Quanto ao uso de animais na mendicidade, como forma de obtenção de rendimentos, Raul Farias, procurador da República, lembrou que esta actividade não é proibida em Portugal. “Nem sequer entra no domínio do contra-ordenacional, o que significa que não há respostas”, adiantou.
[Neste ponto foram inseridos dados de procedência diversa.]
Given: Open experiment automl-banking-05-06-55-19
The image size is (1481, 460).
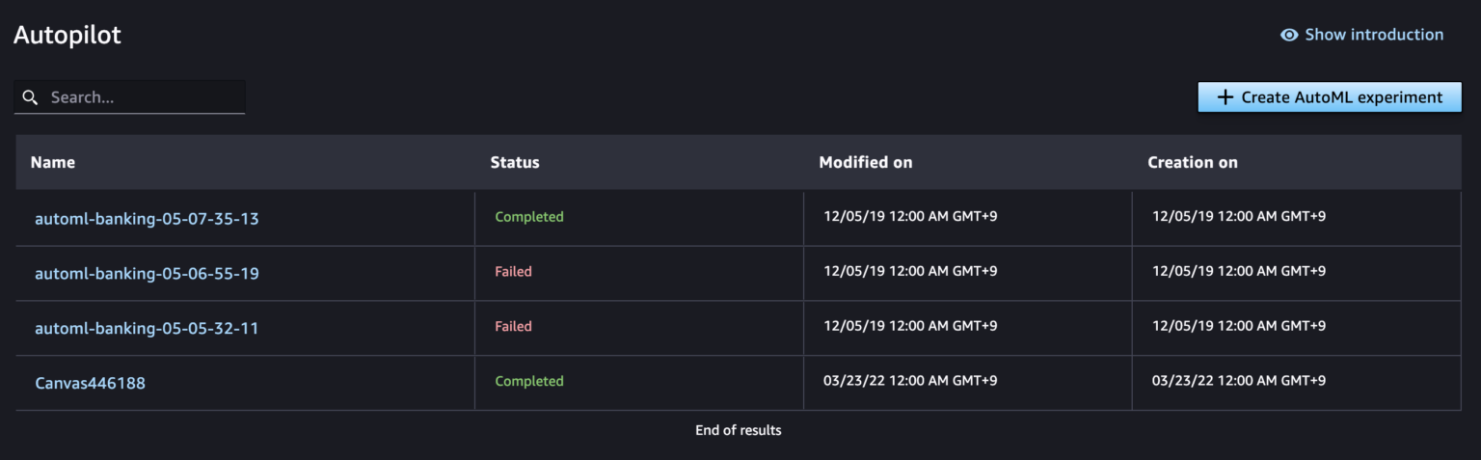Looking at the screenshot, I should [147, 274].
Mas mesmo que não existam sinais físicos de maus-tratos, pode haver dor emocional, lembrou Nuno Paixão, médico veterinário e consultor em comportamento animal. “O abuso emocional causa mais sofrimento do que o abuso físico”, sublinhou. Nuno Paixão explicou que através da análise da expressão dos olhos, da posição da cauda, das orelhas e do corpo, é possível determinar se um animal está ou não em sofrimento. “Um cão que esteja no meio da rua, com tanta gente à sua volta a querer interagir com ele, não é normal que ele não queira também interagir e permaneça quieto. Isso significa mal-estar psicológico no animal”, afirmou.